=== Recorded data ===
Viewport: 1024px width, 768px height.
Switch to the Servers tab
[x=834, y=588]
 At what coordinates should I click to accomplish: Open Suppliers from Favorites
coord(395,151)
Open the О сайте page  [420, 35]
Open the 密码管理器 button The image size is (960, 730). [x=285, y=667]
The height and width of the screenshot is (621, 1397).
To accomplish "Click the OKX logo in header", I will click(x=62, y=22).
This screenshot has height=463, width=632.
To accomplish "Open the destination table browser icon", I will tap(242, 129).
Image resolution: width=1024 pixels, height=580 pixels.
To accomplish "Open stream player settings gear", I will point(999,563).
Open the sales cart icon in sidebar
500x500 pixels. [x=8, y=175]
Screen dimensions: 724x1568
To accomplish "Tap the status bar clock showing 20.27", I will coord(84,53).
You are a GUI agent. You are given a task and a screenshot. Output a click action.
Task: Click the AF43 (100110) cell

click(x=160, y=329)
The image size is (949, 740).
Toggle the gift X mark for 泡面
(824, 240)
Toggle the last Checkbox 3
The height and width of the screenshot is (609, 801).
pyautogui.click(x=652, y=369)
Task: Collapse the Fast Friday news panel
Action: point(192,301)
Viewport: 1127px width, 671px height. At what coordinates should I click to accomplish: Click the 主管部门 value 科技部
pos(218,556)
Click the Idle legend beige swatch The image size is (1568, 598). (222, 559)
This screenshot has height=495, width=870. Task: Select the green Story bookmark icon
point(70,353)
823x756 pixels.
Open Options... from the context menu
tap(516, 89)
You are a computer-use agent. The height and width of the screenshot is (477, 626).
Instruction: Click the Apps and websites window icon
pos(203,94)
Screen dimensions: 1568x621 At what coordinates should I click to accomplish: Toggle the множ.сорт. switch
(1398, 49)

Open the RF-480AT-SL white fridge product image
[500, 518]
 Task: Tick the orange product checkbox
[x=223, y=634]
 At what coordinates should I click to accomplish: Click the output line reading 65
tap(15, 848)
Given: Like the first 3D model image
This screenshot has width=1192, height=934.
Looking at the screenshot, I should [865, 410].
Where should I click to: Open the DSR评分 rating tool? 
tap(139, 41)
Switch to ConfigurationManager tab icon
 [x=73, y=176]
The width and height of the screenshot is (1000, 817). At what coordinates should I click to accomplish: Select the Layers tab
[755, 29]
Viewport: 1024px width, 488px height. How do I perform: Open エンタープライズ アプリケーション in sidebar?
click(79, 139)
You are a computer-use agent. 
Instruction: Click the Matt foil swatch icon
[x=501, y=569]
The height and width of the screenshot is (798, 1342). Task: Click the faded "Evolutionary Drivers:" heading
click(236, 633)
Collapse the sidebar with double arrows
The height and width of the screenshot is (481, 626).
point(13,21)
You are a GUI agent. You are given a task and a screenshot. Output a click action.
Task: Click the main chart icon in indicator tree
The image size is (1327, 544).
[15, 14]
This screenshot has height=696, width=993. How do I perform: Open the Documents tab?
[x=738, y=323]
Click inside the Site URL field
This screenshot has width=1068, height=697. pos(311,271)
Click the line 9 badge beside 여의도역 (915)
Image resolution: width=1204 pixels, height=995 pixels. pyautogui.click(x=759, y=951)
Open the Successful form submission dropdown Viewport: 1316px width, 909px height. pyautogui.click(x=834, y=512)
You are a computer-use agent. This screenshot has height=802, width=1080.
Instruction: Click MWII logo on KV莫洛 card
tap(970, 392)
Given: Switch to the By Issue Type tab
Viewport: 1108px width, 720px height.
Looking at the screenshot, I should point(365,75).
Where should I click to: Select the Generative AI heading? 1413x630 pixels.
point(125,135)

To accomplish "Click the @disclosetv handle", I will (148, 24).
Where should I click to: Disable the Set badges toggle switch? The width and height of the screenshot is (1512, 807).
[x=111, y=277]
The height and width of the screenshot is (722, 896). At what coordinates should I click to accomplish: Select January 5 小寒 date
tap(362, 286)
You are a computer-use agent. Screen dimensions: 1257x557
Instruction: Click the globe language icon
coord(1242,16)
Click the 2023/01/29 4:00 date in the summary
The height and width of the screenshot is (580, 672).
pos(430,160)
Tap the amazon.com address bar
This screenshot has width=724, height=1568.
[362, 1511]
===
→ Aim of the exercise
Please give only the number of lines above that contain "computer".

→ Finished exercise
4